Existing methods have proposed leveraging emotional information to facilitate the selection of appropriate stickers. However, considering the frequent co-occurrence among sticker images, words with emotional preference in the dialogue and emotion labels, these methods tend to over-rely on such dataset bias, inducing spurious correlations during training. As a result, these methods may select inappropriate stickers that do not match users' intended expression. In this paper, we introduce a causal graph to explicitly identify the spurious correlations in the sticker selection task. Building upon the analysis, we propose a Causal Knowledge-Enhanced Sticker Selection model to mitigate spurious correlations. Specifically, we design a knowledge-enhanced emotional utterance extractor to identify emotional information within dialogues. Then an interventional visual feature extractor is employed to obtain unbiased visual features, aligning them with the emotional utterances representation. Finally, a standard transformer encoder fuses the multimodal information for emotion recognition and sticker selection. Extensive experiments on the MOD dataset show that our CKS model significantly outperforms the baseline models.

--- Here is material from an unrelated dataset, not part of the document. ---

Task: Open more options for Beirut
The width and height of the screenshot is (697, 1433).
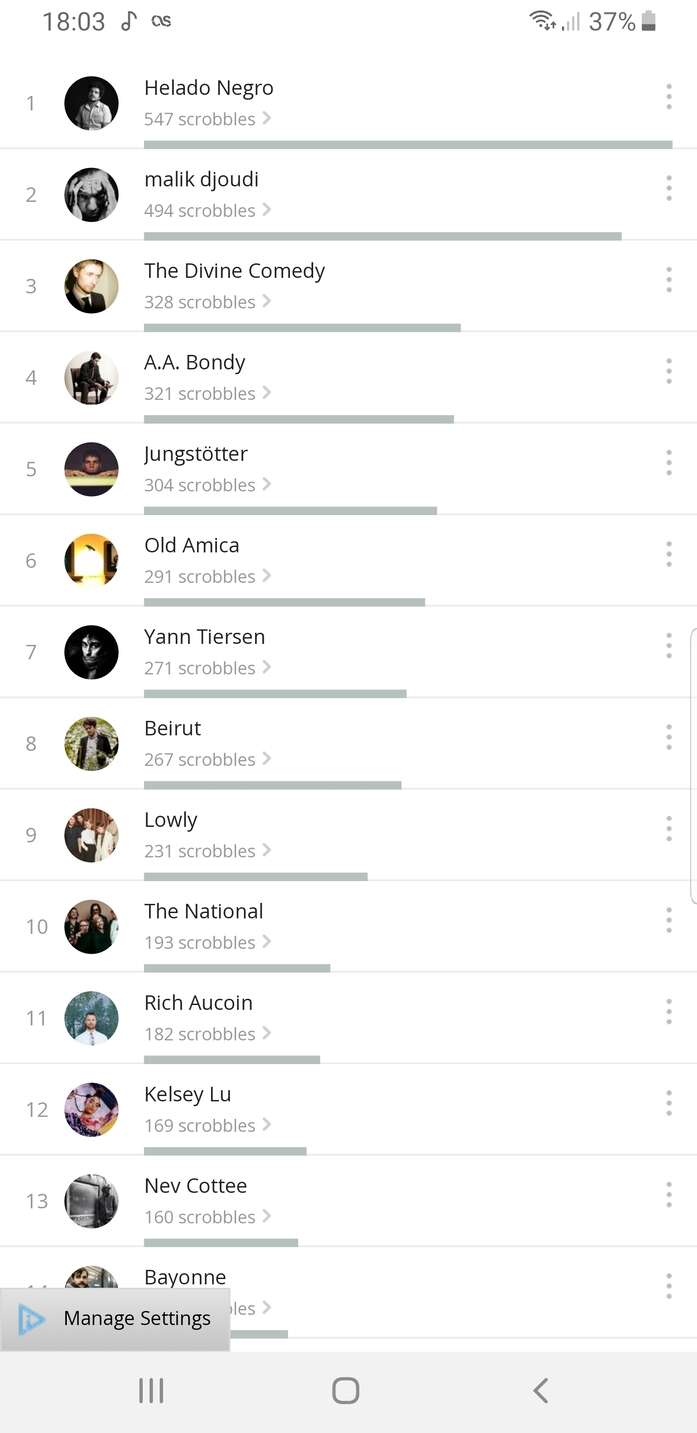Action: click(x=668, y=737)
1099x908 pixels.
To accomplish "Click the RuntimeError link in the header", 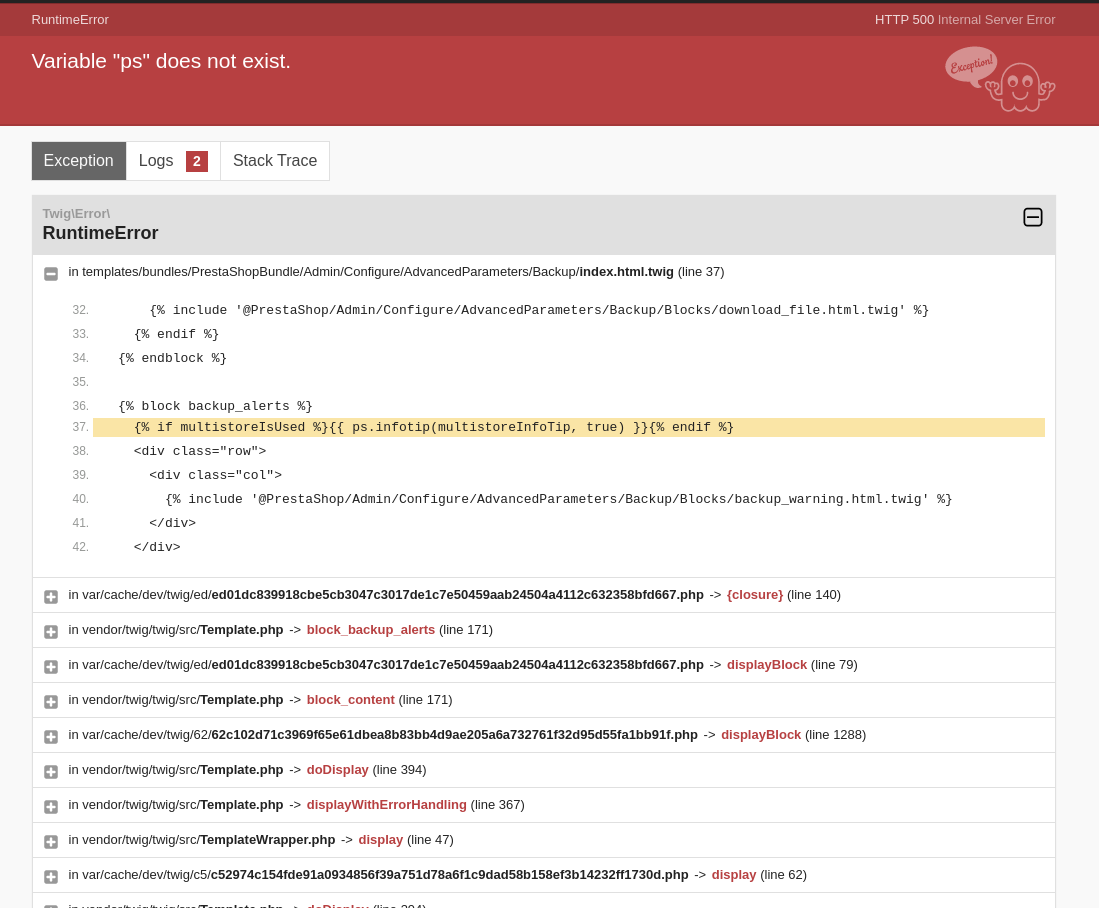I will (x=70, y=19).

Primary Subject Area: [Experience] Multimedia Applications
Secondary Subject Area: [Experience] Multimedia Applications, [Content] Vision and Language, [Engagement] Emotional and Social Signals
Relevance To Conference: This work significantly advances the field of multimedia/multimodal processing by addressing the challenge of selecting contextually appropriate stickers in online communications. Stickers, as a form of non-verbal communication in digital environments, enhance user interaction by allowing emotions and reactions to be expressed visually. Current approaches in sticker selection typically leverage emotional cues from text to match stickers but often fall prey to dataset biases where certain emotions are adversely linked with specific stickers. Our contribution is the development of a Causal Knowledge-Enhanced Sticker Selection (CKS) model that uses a novel causal graph to identify and mitigate spurious correlations between sticker images and emotional text. By employing this model, we enhance the accuracy of context-aware sticker recommendations, ensuring that the selected stickers align more closely with the user's intended emotional expression. This aligns with the growing need for sophisticated tools in multimedia processing that enhance user experience by understanding and integrating multiple modalities seamlessly.